Fred Wiseman Takes in the Fights 

BOXING_GYM_MAG

Boxing Gym
Directed by Frederick Wiseman

Of all competitive athletic endeavors, boxing has been most subject to lugubrious cinematic treatment. Despite the odd quotidian portrait such as John Huston’s Fat City, the masculine and working-class hero mythos embodied by pugilism have continually made it the stuff of big screen melodrama—a montage of boxing movie highlights, one imagines, could easily be scored to Simon and Garfunkel: "I am just a poor boy, though my story’s seldom told . . ."

In Boxing Gym, his latest documentary of you-are-there immediacy, now 80-year-old legend Frederick Wiseman rejects grandeur—or the capital-H history of Ken Burns—in favor of the grind. Dropping into an Austin training facility owned by easy-going, rat-tail-sporting Richard Lord, Wiseman immerses the viewer in the sights and sounds of endless pummeled punching bags, buzzing timers, and ringside shit-shooting sessions. Considering that dedication to repetition is its primary theme, Gym impressively encompasses the sheer variety of talents, personalities, and ages (including infants) comprising the communal character of this sweaty microcosm.

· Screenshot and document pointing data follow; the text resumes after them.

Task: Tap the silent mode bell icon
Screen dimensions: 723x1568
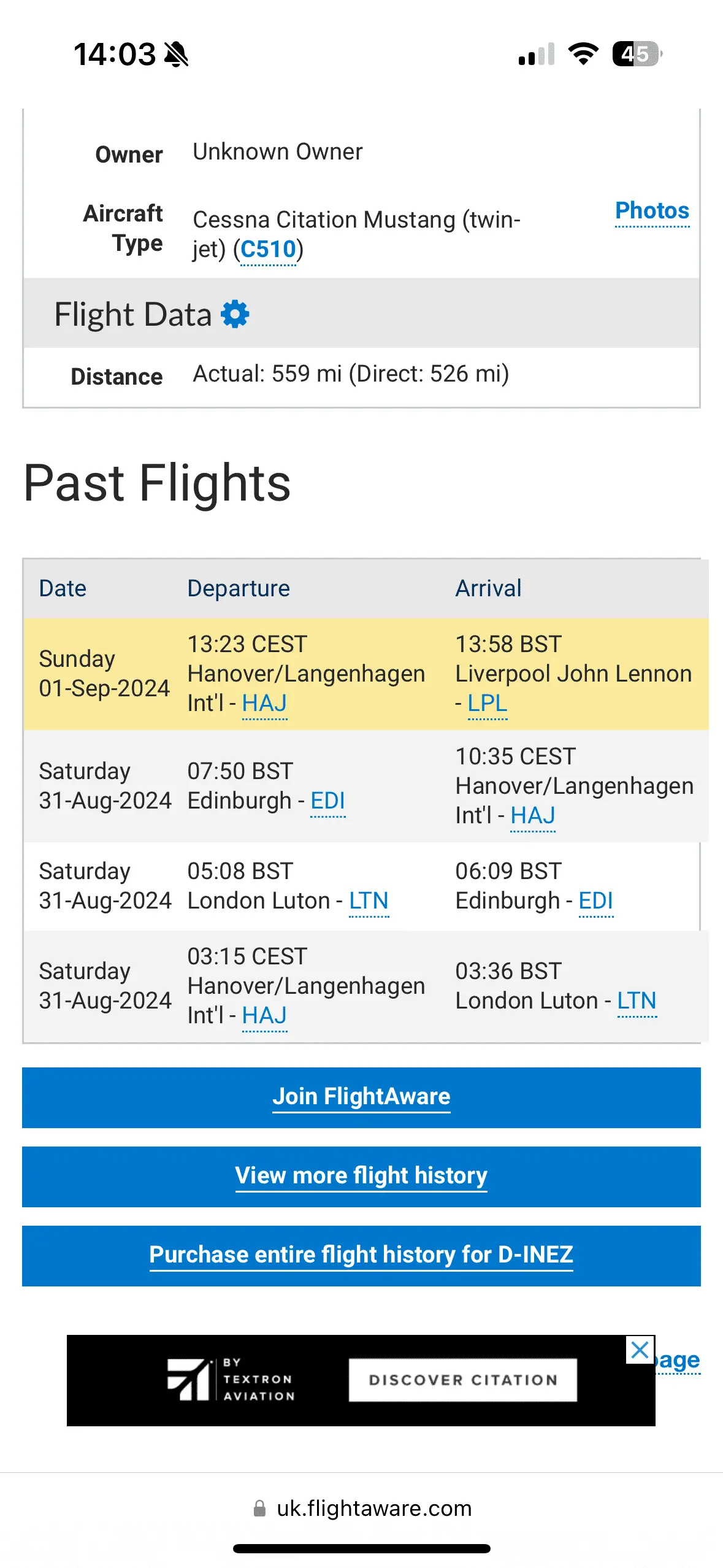Action: coord(177,54)
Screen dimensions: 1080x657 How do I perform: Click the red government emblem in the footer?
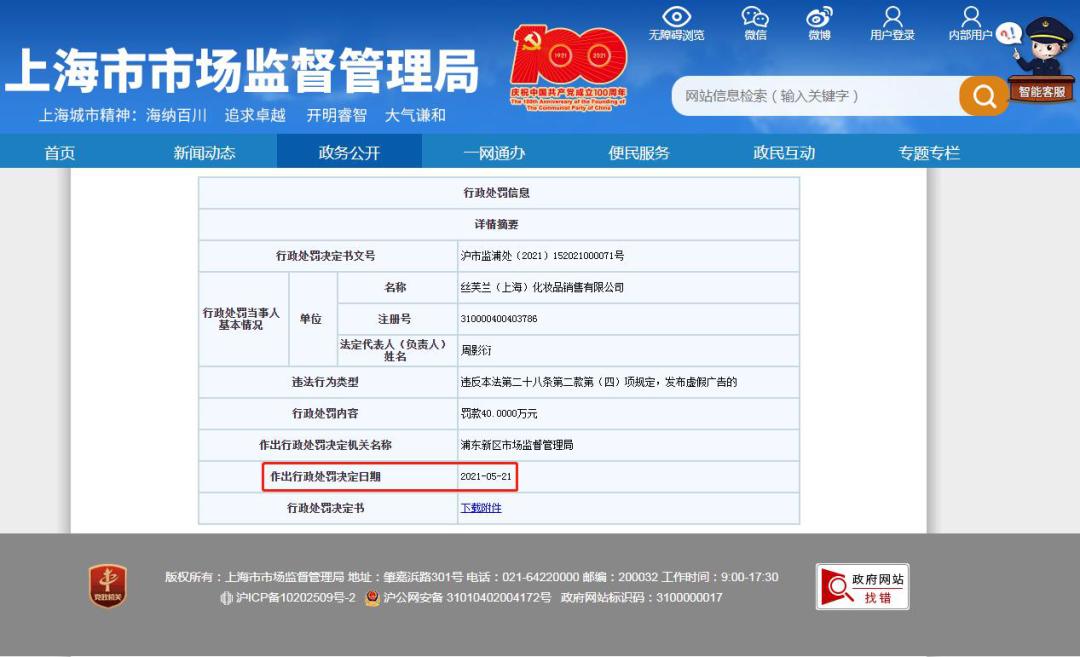click(x=106, y=581)
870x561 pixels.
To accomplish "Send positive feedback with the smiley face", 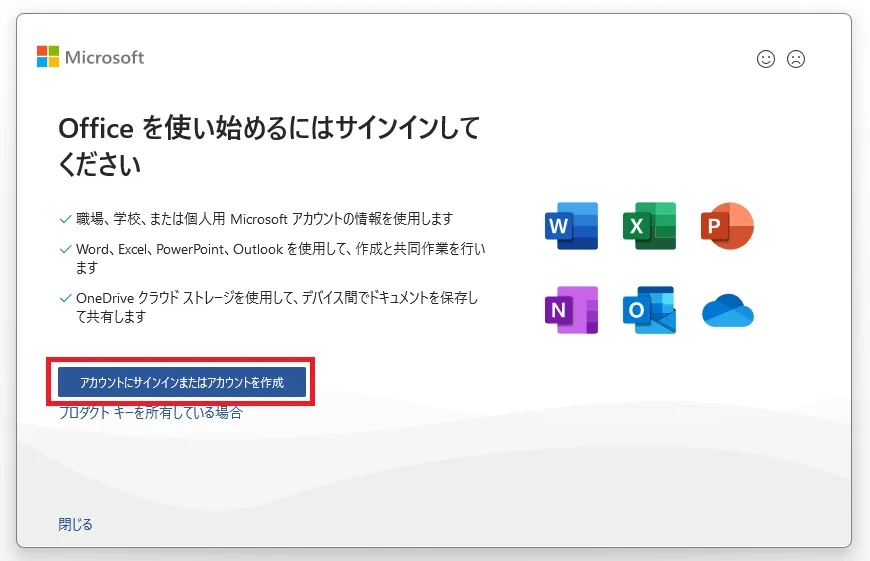I will coord(766,59).
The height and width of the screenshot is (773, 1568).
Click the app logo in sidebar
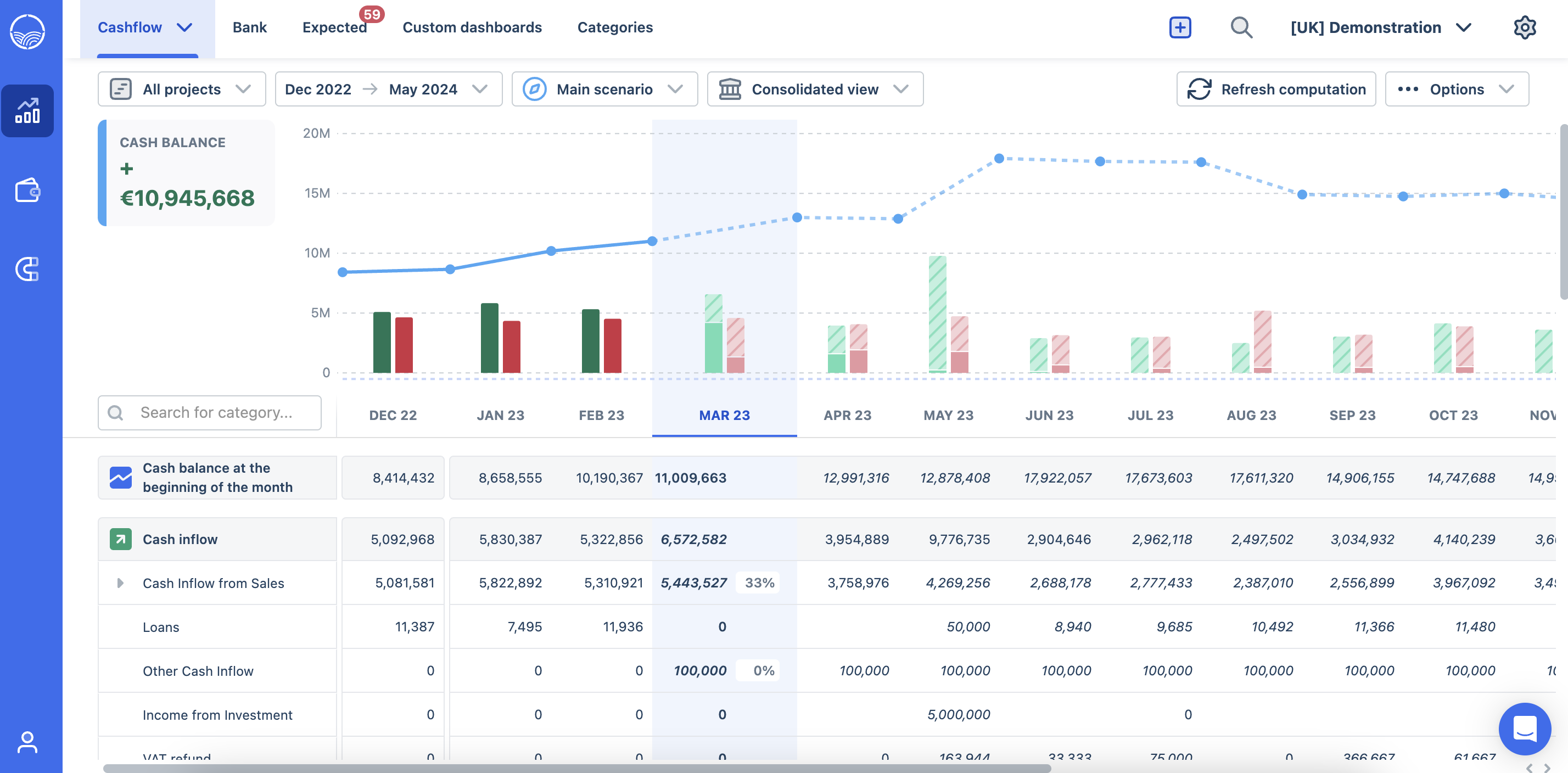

And as always, a subtle commentary arises from Wiseman’s carefully selected material. Like the Vietnam War that haunts the concluding images of his High School, the contemporaneous Virginia Tech massacre casts a long, eerie shadow over Gym’s final reels. As amateur sparring partners attempt to understand the tragedy while acknowledging something similar will inevitably happen again, it becomes evident that though some can control and channel violence through constructive outlets, there are others whom violence controls and channels. How closely related these types are remains the film’s core mystery.